O primeiro aluno poderá dizer:

“Ele chutou a minha mochila de propósito.”

O professor ajuda a separar a observação da interpretação:

“Viste o pé dele atingir a mochila. Quando dizes ‘de propósito’, estás a interpretar a intenção. O que sentiste quando isso aconteceu?”

“Fiquei furioso. Os meus cadernos estavam lá dentro.”

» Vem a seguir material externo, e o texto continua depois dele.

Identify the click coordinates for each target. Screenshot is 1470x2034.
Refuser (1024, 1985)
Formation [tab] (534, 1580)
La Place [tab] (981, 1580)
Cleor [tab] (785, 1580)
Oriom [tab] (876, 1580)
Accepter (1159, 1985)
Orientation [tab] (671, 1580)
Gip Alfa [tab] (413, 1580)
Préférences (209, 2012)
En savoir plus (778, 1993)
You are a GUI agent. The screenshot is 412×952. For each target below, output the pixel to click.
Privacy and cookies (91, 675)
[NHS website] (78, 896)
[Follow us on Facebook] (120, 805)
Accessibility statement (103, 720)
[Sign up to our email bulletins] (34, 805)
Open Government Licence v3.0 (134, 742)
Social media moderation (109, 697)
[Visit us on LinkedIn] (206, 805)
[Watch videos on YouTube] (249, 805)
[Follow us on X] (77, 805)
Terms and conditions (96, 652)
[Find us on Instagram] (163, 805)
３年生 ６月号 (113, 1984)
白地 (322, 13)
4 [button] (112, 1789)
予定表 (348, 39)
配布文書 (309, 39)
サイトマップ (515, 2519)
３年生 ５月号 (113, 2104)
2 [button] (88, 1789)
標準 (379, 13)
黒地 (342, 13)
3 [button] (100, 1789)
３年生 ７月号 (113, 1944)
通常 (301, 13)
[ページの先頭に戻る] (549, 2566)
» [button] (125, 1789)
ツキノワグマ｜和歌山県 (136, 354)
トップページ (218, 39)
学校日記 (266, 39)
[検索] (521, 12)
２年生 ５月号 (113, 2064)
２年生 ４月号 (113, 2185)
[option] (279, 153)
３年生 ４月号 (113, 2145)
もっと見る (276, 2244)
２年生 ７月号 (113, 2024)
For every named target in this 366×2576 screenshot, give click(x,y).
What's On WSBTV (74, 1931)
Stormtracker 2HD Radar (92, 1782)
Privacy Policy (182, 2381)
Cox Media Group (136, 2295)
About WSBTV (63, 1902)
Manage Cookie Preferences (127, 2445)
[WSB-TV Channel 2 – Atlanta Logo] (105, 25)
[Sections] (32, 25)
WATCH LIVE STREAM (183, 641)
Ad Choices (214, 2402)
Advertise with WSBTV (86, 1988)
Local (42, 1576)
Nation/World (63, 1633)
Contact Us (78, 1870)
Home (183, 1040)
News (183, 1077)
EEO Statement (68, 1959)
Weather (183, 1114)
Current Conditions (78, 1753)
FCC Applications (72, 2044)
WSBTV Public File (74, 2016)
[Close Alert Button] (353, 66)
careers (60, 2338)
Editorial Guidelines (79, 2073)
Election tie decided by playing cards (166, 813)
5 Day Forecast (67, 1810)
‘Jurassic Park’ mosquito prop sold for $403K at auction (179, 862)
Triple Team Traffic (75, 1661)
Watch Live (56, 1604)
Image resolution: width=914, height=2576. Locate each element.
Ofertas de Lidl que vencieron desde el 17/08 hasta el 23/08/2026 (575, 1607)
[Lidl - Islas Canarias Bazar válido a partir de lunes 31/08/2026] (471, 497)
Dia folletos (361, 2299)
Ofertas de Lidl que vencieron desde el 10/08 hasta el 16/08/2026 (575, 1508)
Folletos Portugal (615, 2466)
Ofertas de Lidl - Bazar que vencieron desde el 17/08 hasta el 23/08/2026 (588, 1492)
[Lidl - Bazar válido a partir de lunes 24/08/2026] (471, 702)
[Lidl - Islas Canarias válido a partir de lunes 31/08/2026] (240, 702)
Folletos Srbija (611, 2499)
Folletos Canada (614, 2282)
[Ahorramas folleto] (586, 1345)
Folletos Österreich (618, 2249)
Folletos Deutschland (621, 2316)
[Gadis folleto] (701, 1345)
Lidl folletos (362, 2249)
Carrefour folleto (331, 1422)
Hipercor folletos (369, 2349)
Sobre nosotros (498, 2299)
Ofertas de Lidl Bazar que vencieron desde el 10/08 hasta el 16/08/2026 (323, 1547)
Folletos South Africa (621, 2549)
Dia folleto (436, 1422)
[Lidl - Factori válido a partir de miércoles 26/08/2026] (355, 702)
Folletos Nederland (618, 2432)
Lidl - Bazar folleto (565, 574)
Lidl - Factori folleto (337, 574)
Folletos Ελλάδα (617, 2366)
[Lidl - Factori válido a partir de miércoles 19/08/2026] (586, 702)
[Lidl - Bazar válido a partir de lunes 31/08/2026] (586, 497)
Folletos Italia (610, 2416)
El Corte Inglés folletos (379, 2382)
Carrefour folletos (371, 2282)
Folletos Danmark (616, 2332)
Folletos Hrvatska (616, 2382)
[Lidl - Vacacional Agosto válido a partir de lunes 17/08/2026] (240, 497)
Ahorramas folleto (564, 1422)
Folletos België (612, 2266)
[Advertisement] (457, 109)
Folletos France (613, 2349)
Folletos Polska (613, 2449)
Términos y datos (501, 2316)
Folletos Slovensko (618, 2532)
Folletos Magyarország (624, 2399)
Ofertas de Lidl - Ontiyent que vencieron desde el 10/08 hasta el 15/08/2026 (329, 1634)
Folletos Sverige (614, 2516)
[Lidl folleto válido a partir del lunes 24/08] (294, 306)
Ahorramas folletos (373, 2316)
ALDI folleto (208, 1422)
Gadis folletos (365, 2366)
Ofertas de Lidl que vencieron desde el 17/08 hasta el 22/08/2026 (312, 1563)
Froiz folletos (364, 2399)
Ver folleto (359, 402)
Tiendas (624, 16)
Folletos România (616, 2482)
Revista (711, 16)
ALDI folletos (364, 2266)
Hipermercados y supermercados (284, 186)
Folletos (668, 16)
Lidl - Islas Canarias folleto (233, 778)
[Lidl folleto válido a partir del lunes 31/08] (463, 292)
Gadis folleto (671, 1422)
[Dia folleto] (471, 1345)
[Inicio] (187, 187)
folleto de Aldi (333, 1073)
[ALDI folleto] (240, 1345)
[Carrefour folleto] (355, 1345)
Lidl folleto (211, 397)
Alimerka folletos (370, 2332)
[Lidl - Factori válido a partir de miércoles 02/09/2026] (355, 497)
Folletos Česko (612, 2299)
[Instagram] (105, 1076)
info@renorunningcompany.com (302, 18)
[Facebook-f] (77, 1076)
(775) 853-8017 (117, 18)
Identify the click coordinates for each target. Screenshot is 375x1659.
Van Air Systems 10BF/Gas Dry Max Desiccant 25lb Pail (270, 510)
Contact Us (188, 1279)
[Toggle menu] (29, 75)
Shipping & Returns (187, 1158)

“Precisavas que os teus objetos fossem respeitados e protegidos?”

“Sim.”

Ao segundo aluno, o professor poderá perguntar:

“O que aconteceu antes de o teu pé atingir a mochila?”

“Ele estava a bloquear a passagem e gozou comigo.”

Começam então a surgir necessidades legítimas de ambos os lados: respeito pelos objetos pessoais, liberdade de passagem, consideração, segurança e dignidade.

As necessidades não estão necessariamente em conflito. Foram as estratégias escolhidas para as satisfazer que colidiram.

A reparação poderá passar por verificar os materiais, substituir aquilo que tenha sido danificado, reconhecer o impacto da ação e combinar formas mais seguras de expressar desagrado em situações futuras. A literatura sobre CNV e mediação escolar apresenta os círculos de diálogo, a mediação entre alunos e professores e a procura de soluções colaborativas como possibilidades de intervenção, reconhecendo igualmente obstáculos como a resistência à mudança e a insuficiência de formação.

QUARTA CENA: quando o professor se sente atacado

Um aluno afirma diante de toda a turma:

“O professor implica sempre comigo!”

A frase pode ser recebida como uma afronta à autoridade. A resposta defensiva surgirá quase automaticamente:

“Não te admito que fales assim comigo.”

Antes de responder, o professor pode conceder a si próprio alguns segundos de autoempatia:

“Estou irritado porque preciso de respeito, justiça e reconhecimento pelo meu trabalho.”

Esta pausa interior não pretende silenciar a irritação. Pretende impedir que a ferida assuma o comando da resposta.

O professor poderá então dizer:

“Quando ouço dizer que implico sempre contigo, fico preocupado porque quero ser justo e preciso que conversemos com base em situações concretas. Podes indicar um momento em que sentiste que te tratei de forma diferente?”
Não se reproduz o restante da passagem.